▶ [What to do]
A – List every numbered step that the comments in the notebook below lay out, in their order.
B – Answer these questions from the notebook, one answer a line:
(i) What value does batch_size receive?
(ii) What number is assigned to lr_rate?
(iii) How many epochs does the training loop run?
C – Transcribe the stretch of the notebook from "self.linear = torch.nn.Linear(input_dim, output_dim)" through "return(xs, ys)".

▶ [Passage]
* * * * *

In [1]:
import torch
from torch.autograd import Variable
import torchvision.transforms as transforms
import torchvision.datasets as dsets
from torch.nn import functional as F

In [2]:
# Step 1. Load Dataset
# Step 2. Make Dataset Iterable
# Step 3. Create Model Class
# Step 4. Instantiate Model Class
# Step 5. Instantiate Loss Class
# Step 6. Instantiate Optimizer Class
# Step 7. Train Model

In [3]:
train_dataset = dsets.MNIST(root='./data', train=True, transform=transforms.ToTensor(), download=True)
test_dataset = dsets.MNIST(root='./data', train=False, transform=transforms.ToTensor())

In [4]:
batch_size = 100

#train_loader = torch.utils.data.DataLoader(dataset=train_dataset, batch_size=batch_size, shuffle=True)
test_loader = torch.utils.data.DataLoader(dataset=test_dataset, batch_size=batch_size, shuffle=False)

In [5]:
class LogisticRegression(torch.nn.Module):
    def __init__(self, input_dim, output_dim):
        super(LogisticRegression, self).__init__()
        self.linear = torch.nn.Linear(input_dim, output_dim)

    def forward(self, x):
        outputs = self.linear(x) # pytorch Crossentropy loss takes scores, not logits as inputs
        #outputs = F.softmax(self.linear(x), dim = -1) # why better without F.softmax
        return outputs 

In [6]:
# was not worth caching this
def get_minibatch(dataset, n, i, input_dim = 784):
    lst1, lst2 = zip(*[dataset[ii] for ii in range(i * n, (i+1) * n)])
    xs = torch.stack(lst1).view(-1, input_dim)
    ys = torch.tensor(lst2)
    return(xs, ys)

In [7]:
%%time
input_dim = 784
output_dim = 10

# Note we will use a Bayesian model average of (some distribution over) history of sampled class probs in the sampling case
criterion = torch.nn.CrossEntropyLoss(reduction = 'sum') # computes softmax and then the cross entropy
model = LogisticRegression(input_dim, output_dim)
lr_rate = 0.001
optimizer = torch.optim.SGD(model.parameters(), lr=lr_rate)
N = train_dataset.__len__()//batch_size # TO DO: get N from dataset
print(N)
epochs = 4 #n_iters / (len(train_dataset) / batch_size)
i = 0
for epoch in range(int(epochs)):
    epoch_losses = []
    for it in range(N):
        optimizer.zero_grad()
        images, labels = get_minibatch(train_dataset, batch_size, it)

* * * * *

▶ [Record extracts]
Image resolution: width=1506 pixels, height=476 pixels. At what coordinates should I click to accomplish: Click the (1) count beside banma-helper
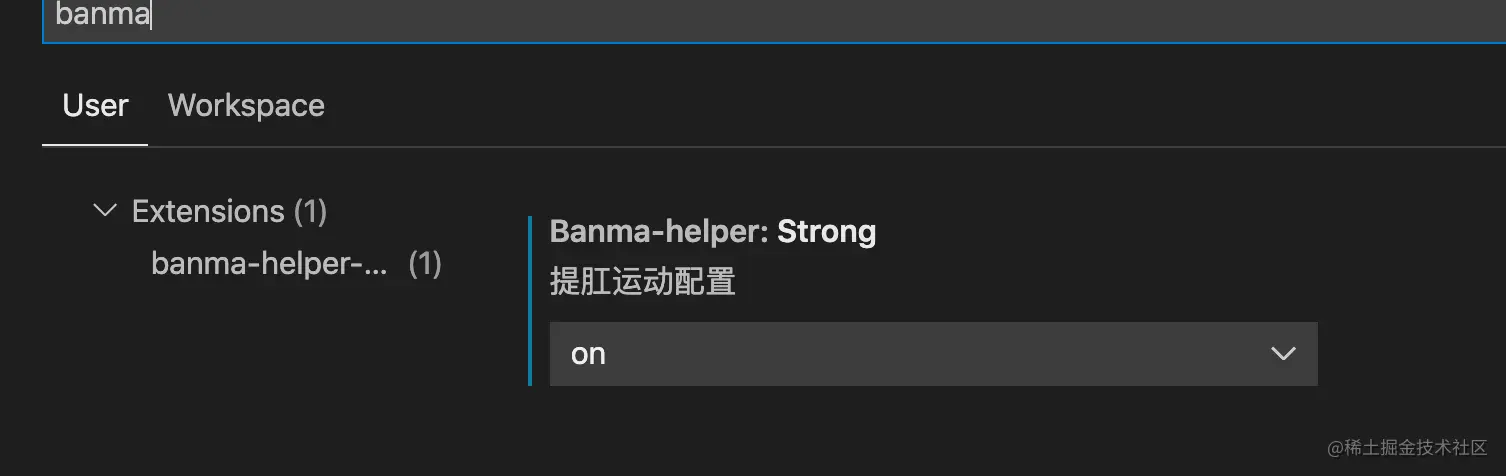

* * * * *

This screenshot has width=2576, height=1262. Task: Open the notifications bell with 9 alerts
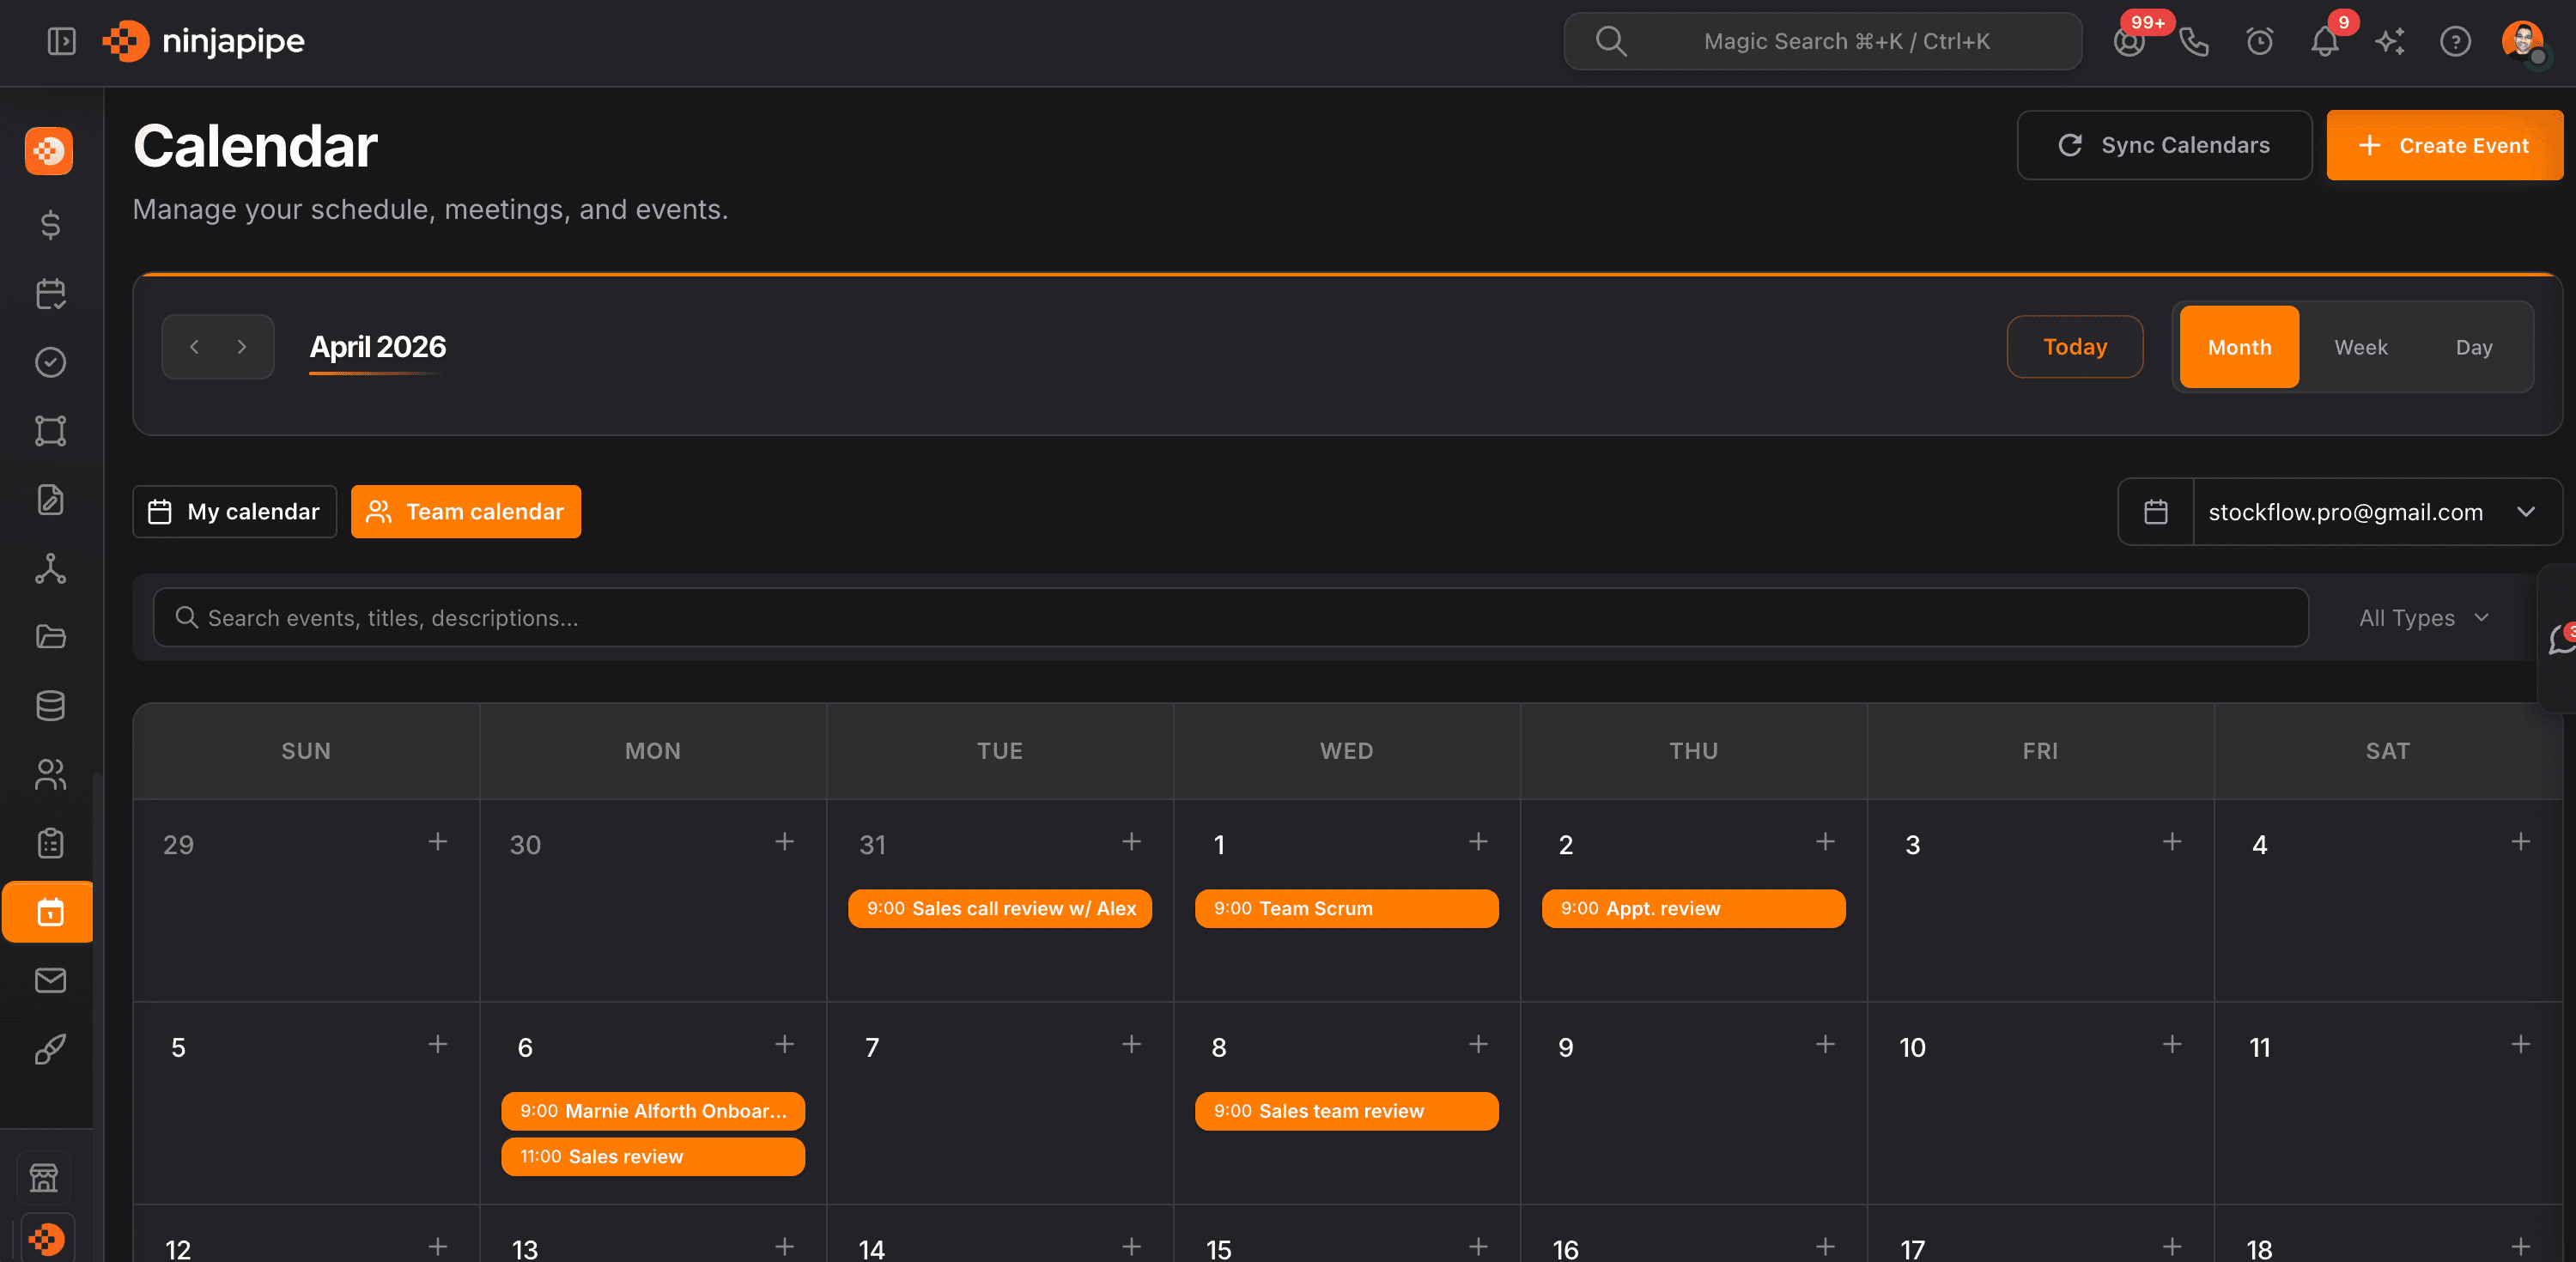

* * * * *

▶ [Solutions for each task]
A –
Step 1. Load Dataset
Step 2. Make Dataset Iterable
Step 3. Create Model Class
Step 4. Instantiate Model Class
Step 5. Instantiate Loss Class
Step 6. Instantiate Optimizer Class
Step 7. Train Model

B –
(i) 100
(ii) 0.001
(iii) 4

C –
self.linear = torch.nn.Linear(input_dim, output_dim)

    def forward(self, x):
        outputs = self.linear(x) # pytorch Crossentropy loss takes scores, not logits as inputs
        #outputs = F.softmax(self.linear(x), dim = -1) # why better without F.softmax
        return outputs 

In [6]:
# was not worth caching this
def get_minibatch(dataset, n, i, input_dim = 784):
    lst1, lst2 = zip(*[dataset[ii] for ii in range(i * n, (i+1) * n)])
    xs = torch.stack(lst1).view(-1, input_dim)
    ys = torch.tensor(lst2)
    return(xs, ys)